● PROBLEM
Copy out every item below word for word, in the same order.

Entries from a dataset:
--

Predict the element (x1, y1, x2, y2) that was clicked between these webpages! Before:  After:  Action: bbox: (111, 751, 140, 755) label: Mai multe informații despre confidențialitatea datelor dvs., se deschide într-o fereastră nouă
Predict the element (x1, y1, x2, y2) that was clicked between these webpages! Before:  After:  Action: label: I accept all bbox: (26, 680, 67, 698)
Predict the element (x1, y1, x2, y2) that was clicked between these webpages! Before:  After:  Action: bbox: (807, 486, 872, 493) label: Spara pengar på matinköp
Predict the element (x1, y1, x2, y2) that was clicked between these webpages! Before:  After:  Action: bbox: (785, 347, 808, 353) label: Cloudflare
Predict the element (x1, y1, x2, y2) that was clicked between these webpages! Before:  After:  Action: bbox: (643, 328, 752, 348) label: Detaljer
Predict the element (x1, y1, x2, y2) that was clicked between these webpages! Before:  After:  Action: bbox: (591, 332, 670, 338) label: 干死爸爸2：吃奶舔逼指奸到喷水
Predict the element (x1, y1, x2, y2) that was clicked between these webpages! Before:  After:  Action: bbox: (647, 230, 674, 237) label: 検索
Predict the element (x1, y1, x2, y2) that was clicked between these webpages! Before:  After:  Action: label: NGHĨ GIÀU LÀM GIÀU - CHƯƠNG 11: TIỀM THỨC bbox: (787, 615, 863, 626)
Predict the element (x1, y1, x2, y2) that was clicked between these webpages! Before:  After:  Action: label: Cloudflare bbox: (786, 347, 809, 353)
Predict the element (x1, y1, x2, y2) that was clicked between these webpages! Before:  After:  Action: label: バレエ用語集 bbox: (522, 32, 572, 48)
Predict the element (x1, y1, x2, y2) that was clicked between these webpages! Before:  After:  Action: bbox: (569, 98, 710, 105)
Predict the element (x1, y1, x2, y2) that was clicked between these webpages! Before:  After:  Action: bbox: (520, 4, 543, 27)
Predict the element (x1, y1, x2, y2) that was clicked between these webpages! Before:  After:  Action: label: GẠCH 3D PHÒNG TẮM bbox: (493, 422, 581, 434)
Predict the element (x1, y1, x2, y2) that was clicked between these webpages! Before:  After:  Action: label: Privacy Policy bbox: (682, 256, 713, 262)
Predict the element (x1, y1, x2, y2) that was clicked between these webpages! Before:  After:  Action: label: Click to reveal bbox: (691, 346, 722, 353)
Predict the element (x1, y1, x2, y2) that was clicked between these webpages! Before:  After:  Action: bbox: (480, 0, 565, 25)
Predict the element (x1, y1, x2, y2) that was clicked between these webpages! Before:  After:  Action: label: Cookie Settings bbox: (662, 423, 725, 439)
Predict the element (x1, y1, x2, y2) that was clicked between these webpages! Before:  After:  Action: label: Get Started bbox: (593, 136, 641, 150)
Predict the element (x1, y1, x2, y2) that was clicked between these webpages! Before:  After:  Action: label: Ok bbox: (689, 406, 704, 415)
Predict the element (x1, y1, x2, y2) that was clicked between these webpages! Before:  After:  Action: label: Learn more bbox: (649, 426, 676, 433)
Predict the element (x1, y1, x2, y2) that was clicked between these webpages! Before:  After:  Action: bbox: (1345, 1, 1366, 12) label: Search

--

● WRITTEN RESPONSE
Predict the element (x1, y1, x2, y2) that was clicked between these webpages! Before:  After:  Action: bbox: (111, 751, 140, 755) label: Mai multe informații despre confidențialitatea datelor dvs., se deschide într-o fereastră nouă
Predict the element (x1, y1, x2, y2) that was clicked between these webpages! Before:  After:  Action: label: I accept all bbox: (26, 680, 67, 698)
Predict the element (x1, y1, x2, y2) that was clicked between these webpages! Before:  After:  Action: bbox: (807, 486, 872, 493) label: Spara pengar på matinköp
Predict the element (x1, y1, x2, y2) that was clicked between these webpages! Before:  After:  Action: bbox: (785, 347, 808, 353) label: Cloudflare
Predict the element (x1, y1, x2, y2) that was clicked between these webpages! Before:  After:  Action: bbox: (643, 328, 752, 348) label: Detaljer
Predict the element (x1, y1, x2, y2) that was clicked between these webpages! Before:  After:  Action: bbox: (591, 332, 670, 338) label: 干死爸爸2：吃奶舔逼指奸到喷水
Predict the element (x1, y1, x2, y2) that was clicked between these webpages! Before:  After:  Action: bbox: (647, 230, 674, 237) label: 検索
Predict the element (x1, y1, x2, y2) that was clicked between these webpages! Before:  After:  Action: label: NGHĨ GIÀU LÀM GIÀU - CHƯƠNG 11: TIỀM THỨC bbox: (787, 615, 863, 626)
Predict the element (x1, y1, x2, y2) that was clicked between these webpages! Before:  After:  Action: label: Cloudflare bbox: (786, 347, 809, 353)
Predict the element (x1, y1, x2, y2) that was clicked between these webpages! Before:  After:  Action: label: バレエ用語集 bbox: (522, 32, 572, 48)
Predict the element (x1, y1, x2, y2) that was clicked between these webpages! Before:  After:  Action: bbox: (569, 98, 710, 105)
Predict the element (x1, y1, x2, y2) that was clicked between these webpages! Before:  After:  Action: bbox: (520, 4, 543, 27)
Predict the element (x1, y1, x2, y2) that was clicked between these webpages! Before:  After:  Action: label: GẠCH 3D PHÒNG TẮM bbox: (493, 422, 581, 434)
Predict the element (x1, y1, x2, y2) that was clicked between these webpages! Before:  After:  Action: label: Privacy Policy bbox: (682, 256, 713, 262)
Predict the element (x1, y1, x2, y2) that was clicked between these webpages! Before:  After:  Action: label: Click to reveal bbox: (691, 346, 722, 353)
Predict the element (x1, y1, x2, y2) that was clicked between these webpages! Before:  After:  Action: bbox: (480, 0, 565, 25)
Predict the element (x1, y1, x2, y2) that was clicked between these webpages! Before:  After:  Action: label: Cookie Settings bbox: (662, 423, 725, 439)
Predict the element (x1, y1, x2, y2) that was clicked between these webpages! Before:  After:  Action: label: Get Started bbox: (593, 136, 641, 150)
Predict the element (x1, y1, x2, y2) that was clicked between these webpages! Before:  After:  Action: label: Ok bbox: (689, 406, 704, 415)
Predict the element (x1, y1, x2, y2) that was clicked between these webpages! Before:  After:  Action: label: Learn more bbox: (649, 426, 676, 433)
Predict the element (x1, y1, x2, y2) that was clicked between these webpages! Before:  After:  Action: bbox: (1345, 1, 1366, 12) label: Search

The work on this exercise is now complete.